Harvard Professor Creates Paper Accelerometer
SuperSlacker64 writes "In an age where just about everything starts going digital, it's refreshing to see someone going back to our roots: paper. Well, sort of. Researchers at Harvard have created a cheap, dime-sized, paper-based accelerometer that they believe could be used in various ways, such as inexpensive medical testing. The device works because a carbon bridge stretches and changes resistivity as the device is accelerated."
When they say "cheap," they mean it; the cost per device is estimated to be about four cents.
I thought professors were people who couldn't hack it in the real world, but it turns out academia is behind most innovation in one way or another? Color me retarded.

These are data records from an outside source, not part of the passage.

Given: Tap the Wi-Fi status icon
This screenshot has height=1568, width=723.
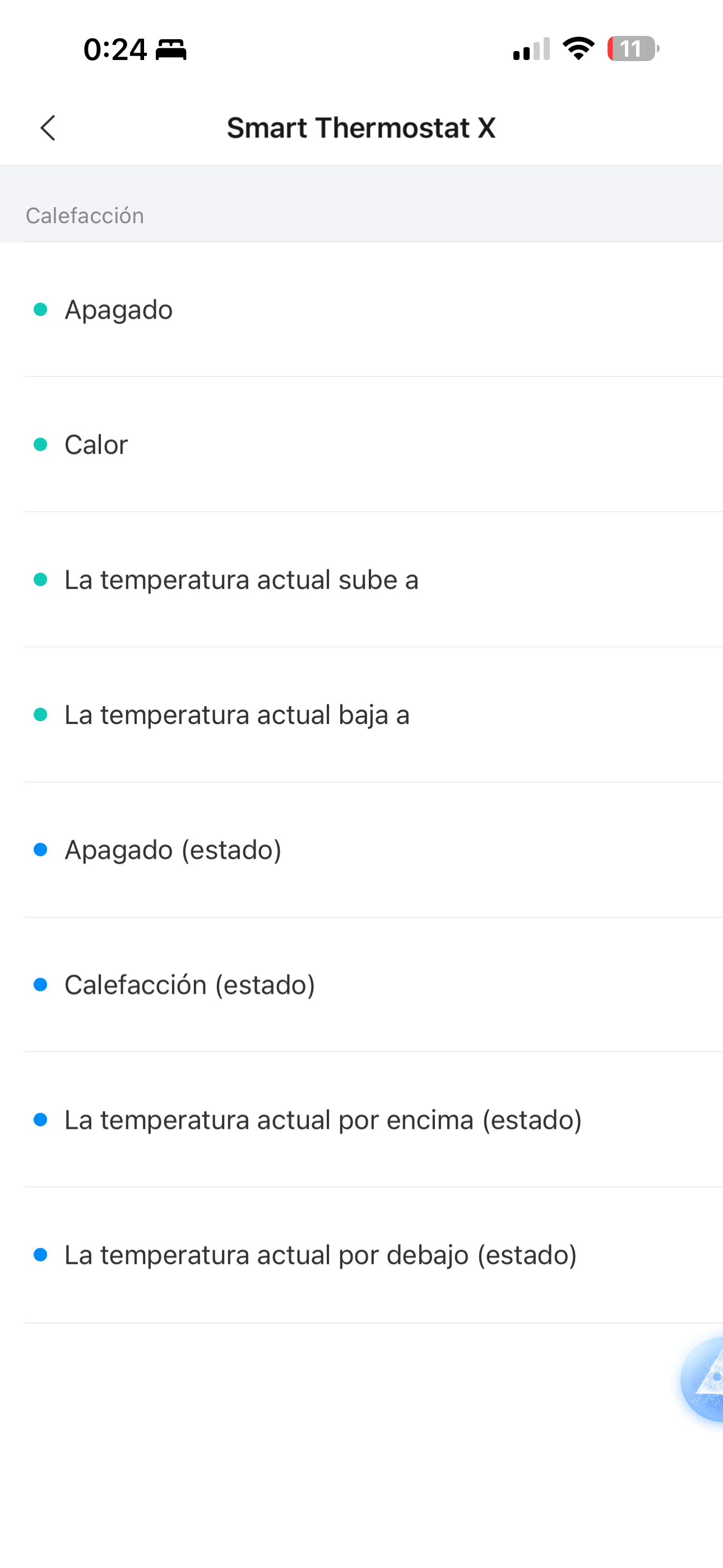Looking at the screenshot, I should pyautogui.click(x=578, y=49).
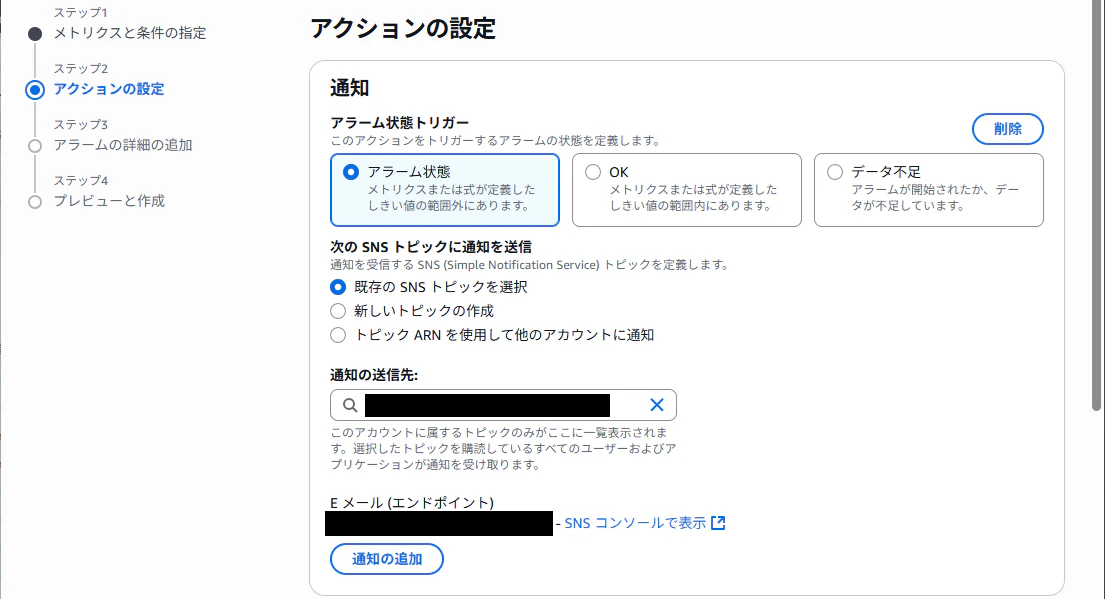Click 通知の追加 to add another notification

[x=386, y=559]
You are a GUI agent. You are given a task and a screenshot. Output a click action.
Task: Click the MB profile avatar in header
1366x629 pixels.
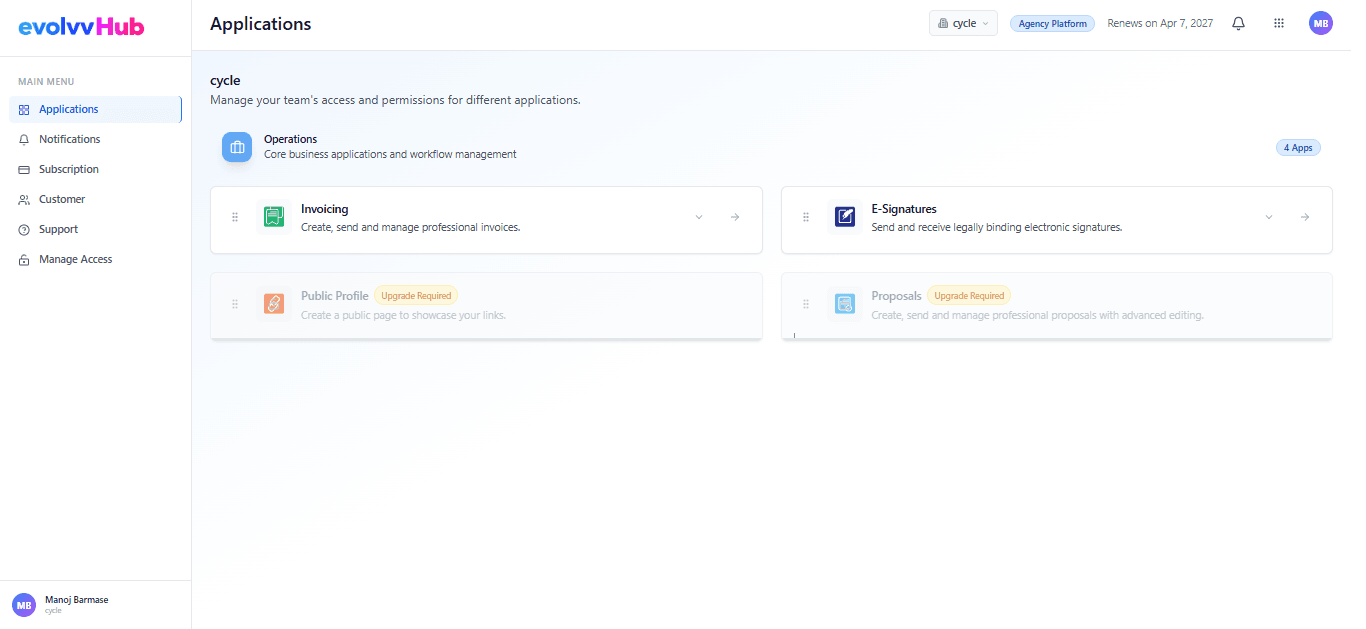[x=1320, y=23]
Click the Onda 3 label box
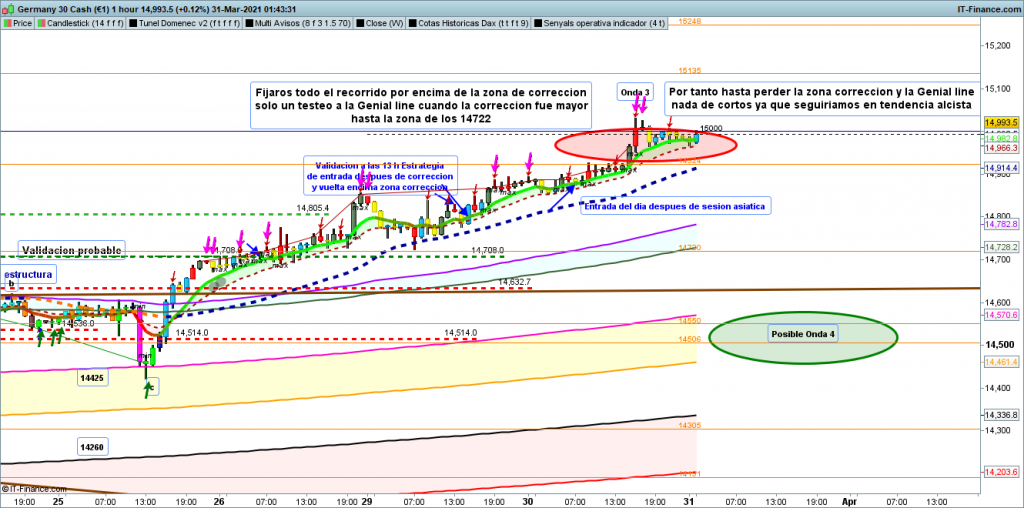This screenshot has width=1024, height=508. [x=635, y=93]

Everything works on paper!
One of our competitors trademarked the term "hypothesis". From now on, we will call them "boneheaded ideas".
I hath sinned. I read the article. *hangs head in shame* The paper counterparts are far less sensitive. Silicon sensors give about 80 micronewtons while the paper give 120 un.
80 vs. 120 micronewtons isn't too bad. If by 'sensitivity' you mean the expected standard deviation for measurement noise, and assuming such noise is roughly gaussian, then you can almost achieve the precision of a silicon sensor by using two paper sensors and averaging the results (120/sqrt(2) = 84.9).
Throw together 25 of them (for a total cost of $1.00) and you can achieve 24 micronewton 1-sigma precision.